Key Changes to Construction Contractors’ Financial Statements Due to New Revenue Recognition Accounting Standard
It’s hard to believe we are three months into the new year and as year-end accounting procedures are wrapping up, CPA issued financial statements are rolling out. You will notice that these financial statements have a different look from past years courtesy of the new revenue recognition accounting standard (ASU 606) effective for all non-public companies’ December 31, 2019 financial statements.
Here are some of the key changes to take note of in the financial statements issued for construction contractors:
The balance sheet will contain new captions as the term “Contract Assets” and “Contract Liabilities” were introduced with ASU 606. They will include the following:
- Revenues recognized in excess of amounts billed for fixed price contracts which was previously captioned under “Costs and estimated earnings in excess of billings on uncompleted contracts.”
- Retainage receivables that represent contractual retention amounts withheld on the condition of satisfactory performance. These amounts were previously included with accounts receivable.
- Capitalized costs that represent significant contract fulfillment costs and costs to obtain a contract.
- Billings in excess of revenues recognized for fixed price contracts which were previously captioned under “Billings in excess of costs and estimated earnings on uncompleted contracts.”
- Accrued losses on uncompleted contracts
The statement of retained earnings or changes in equity will include the effect, if any, of the implementation of the new standard under either allowable method of transition, the full retrospective basis or the modified retrospective basis.
The footnotes to the financial statements will include several modifications from past years. The significant accounting policies to note are the revenue recognition policy, contracts assets, contract liabilities and the new pronouncement implementation. The new standard also requires several new disclosure requirements. They include but are not limited to the following:
- Disclosure of the Company’s revenue from contracts with customers to the extent it allows users to understand the nature, amount, timing and uncertainty of revenue and cash flows arising from the contracts with customers.
- Disaggregation of revenue into categories that reflect how the nature, amount, timing and uncertainty of revenue and cash flows are impacted by economic factors.

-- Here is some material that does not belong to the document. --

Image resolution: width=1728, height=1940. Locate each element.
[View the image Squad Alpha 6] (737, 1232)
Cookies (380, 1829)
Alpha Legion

- Information about the performance obligations in contracts with customers including when/how they are satisfied, significant payment terms, the nature of goods or services and any warranty or other obligations related to them.
- Significant estimates, judgements, and changes in judgements, made in applying the guidance to contracts with customers.
- The beginning and ending balances of the receivables, contract assets and contract liabilities of contracts with customers.
- The transition method utilized and the impact on the financial statements.